__What the task asks__. Within the entries below, the lines from the one with "Read more (54, 453)" through the one with "Australian Library and" are to be set down exactly, both ends kept.

__Data for this task__.
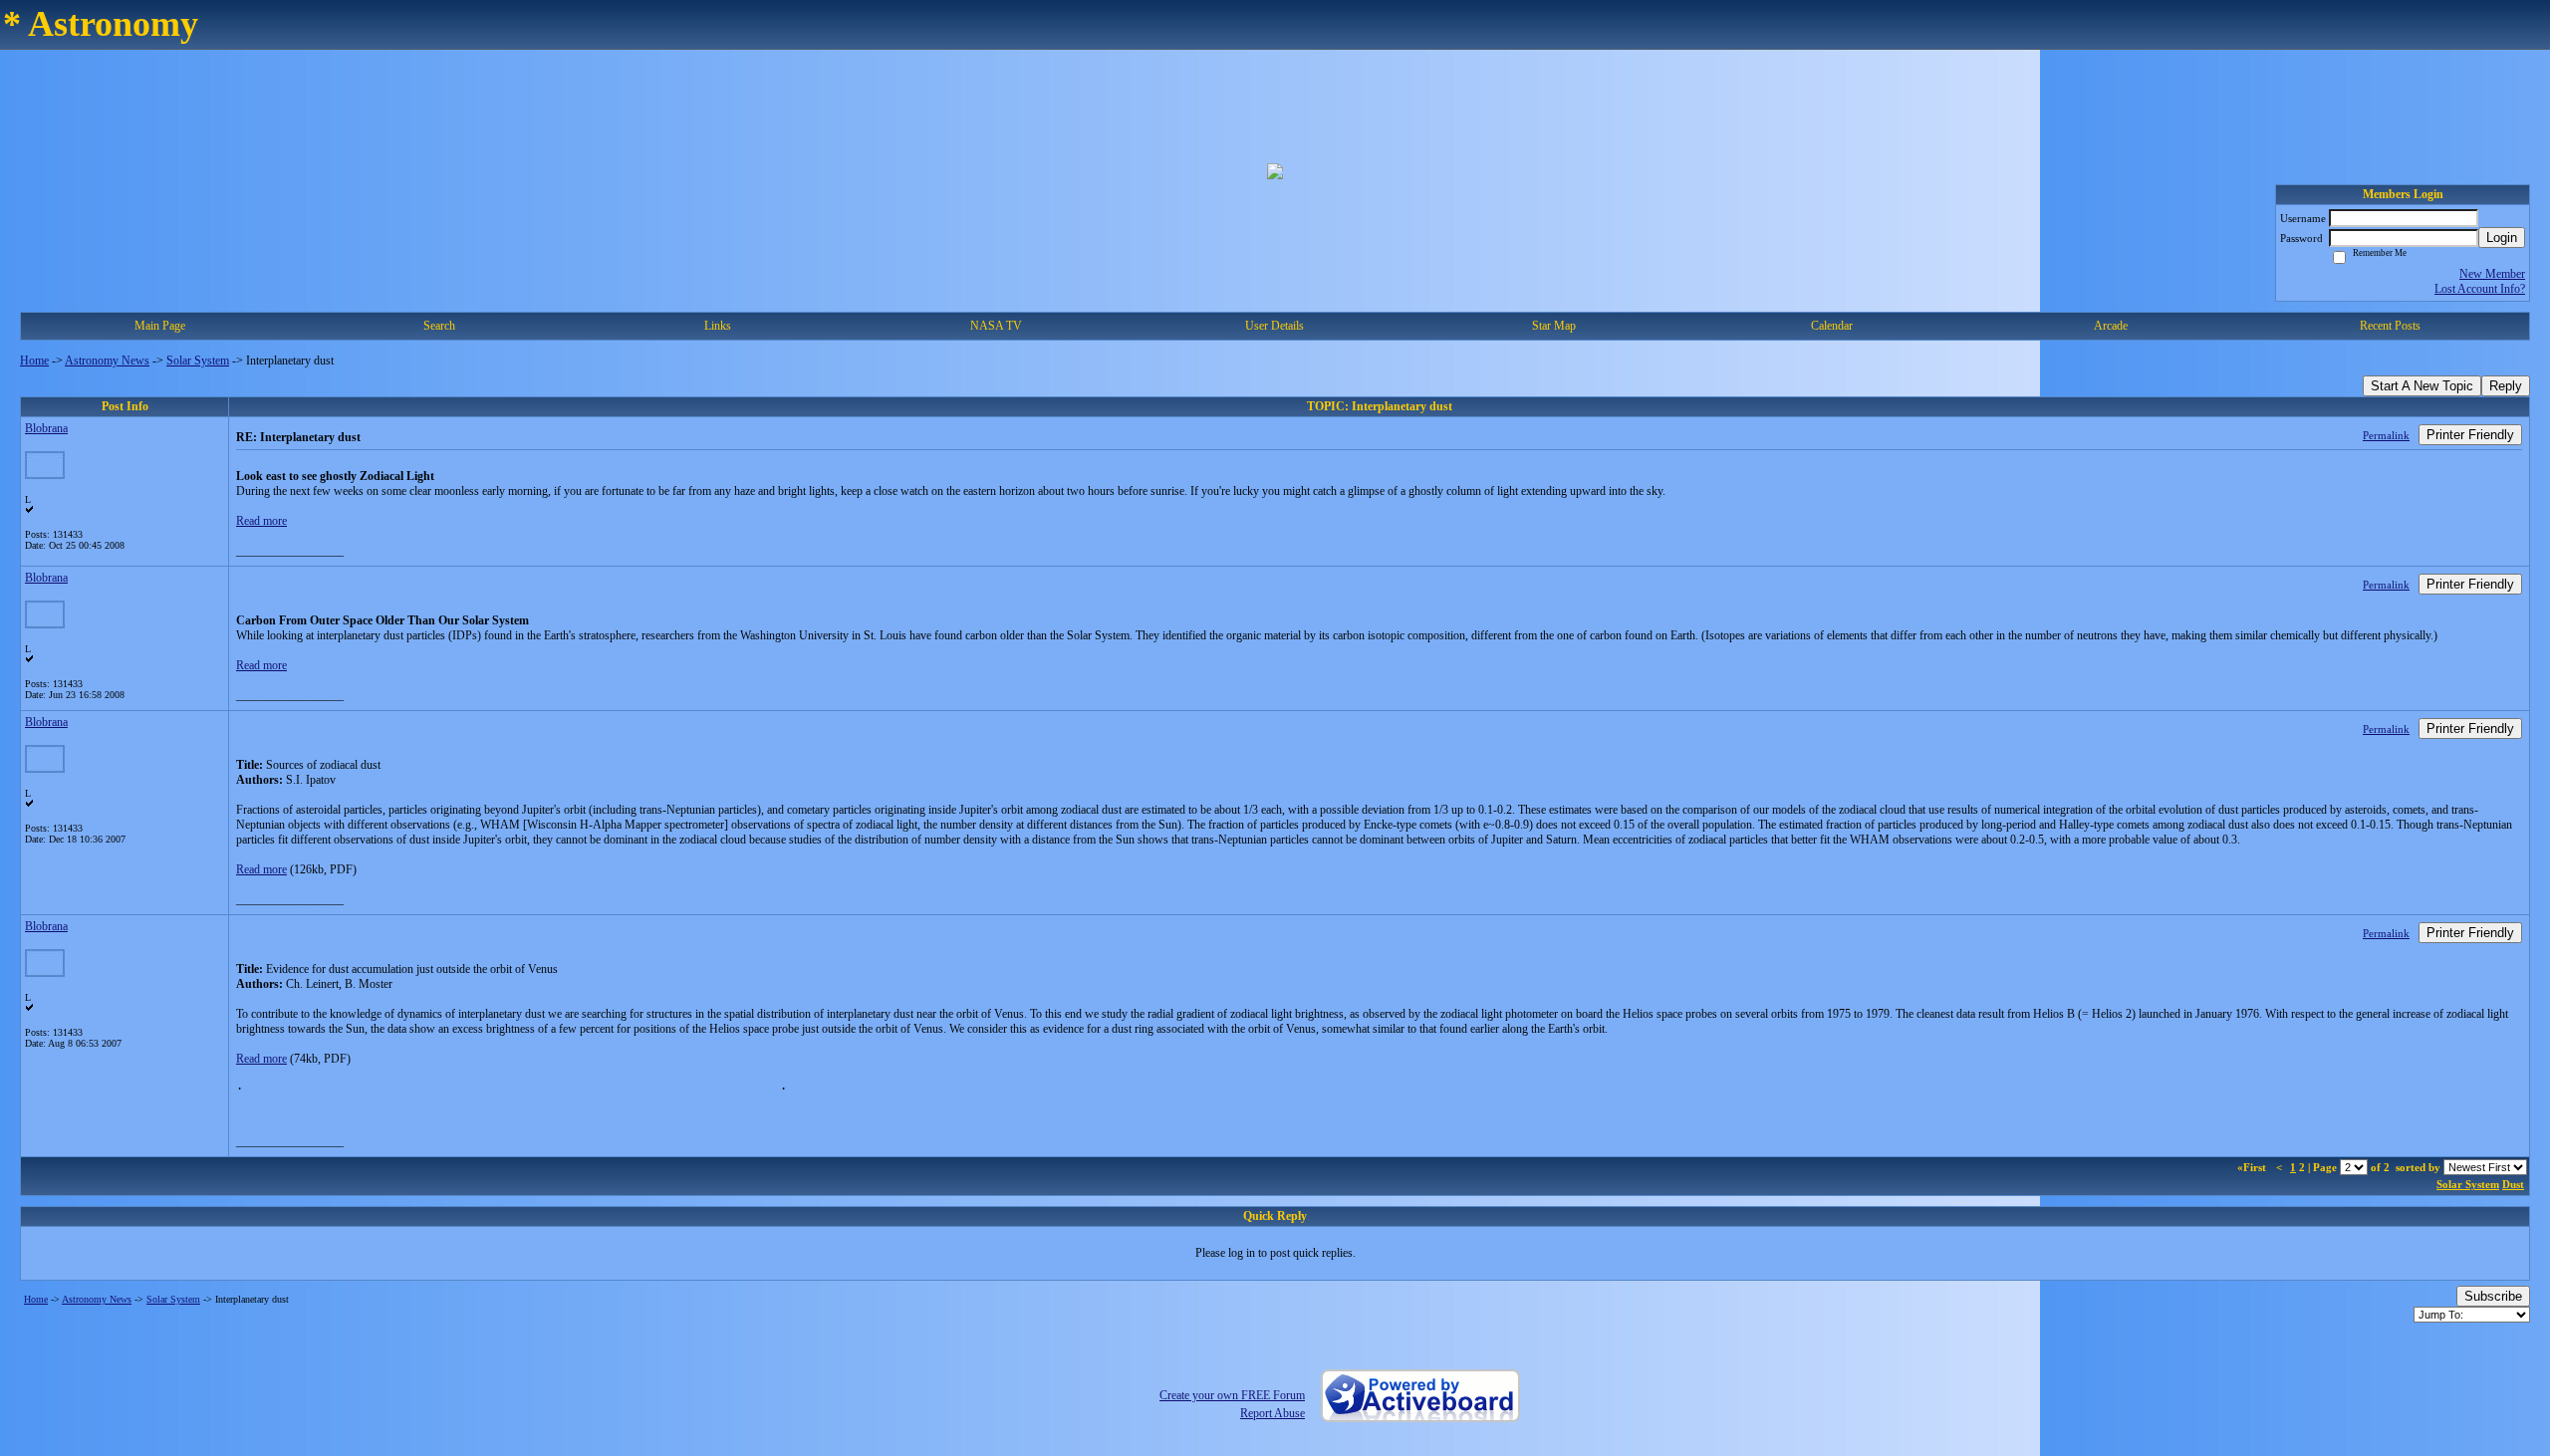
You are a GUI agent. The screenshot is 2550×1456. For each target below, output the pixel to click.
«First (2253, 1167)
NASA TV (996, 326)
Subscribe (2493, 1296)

* * *

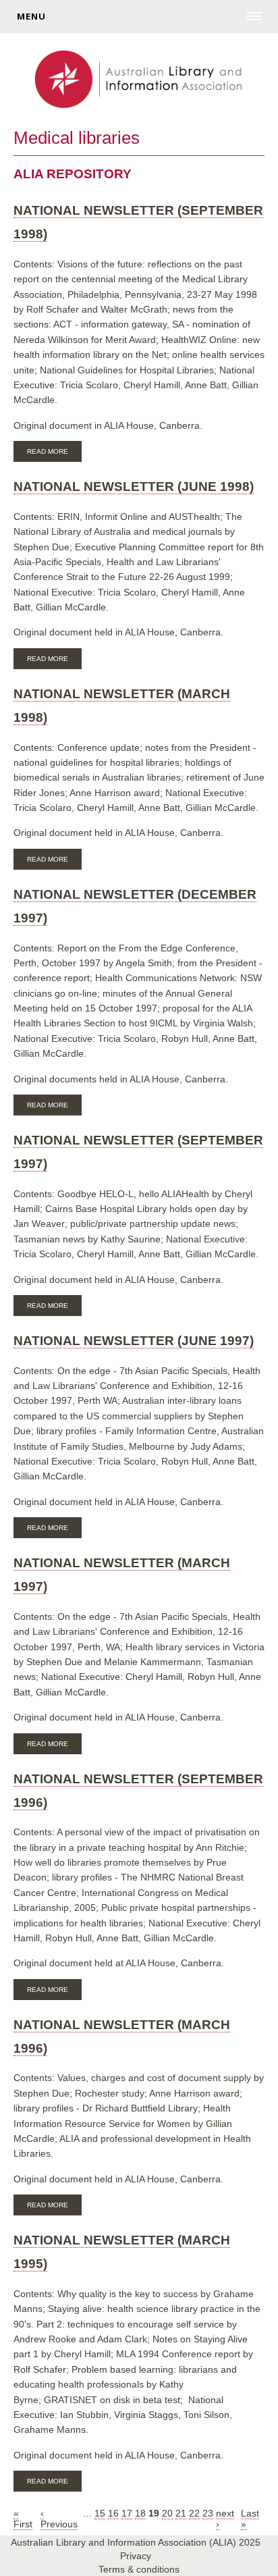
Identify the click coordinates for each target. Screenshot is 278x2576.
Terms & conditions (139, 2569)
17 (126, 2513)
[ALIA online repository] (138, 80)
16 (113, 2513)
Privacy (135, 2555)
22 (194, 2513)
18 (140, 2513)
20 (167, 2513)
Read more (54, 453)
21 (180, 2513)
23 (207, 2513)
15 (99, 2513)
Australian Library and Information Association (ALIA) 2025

__Finished task__.
Read more (54, 453)
21 (180, 2513)
23 (207, 2513)
15 (99, 2513)
Australian Library and Information Association (ALIA) 2025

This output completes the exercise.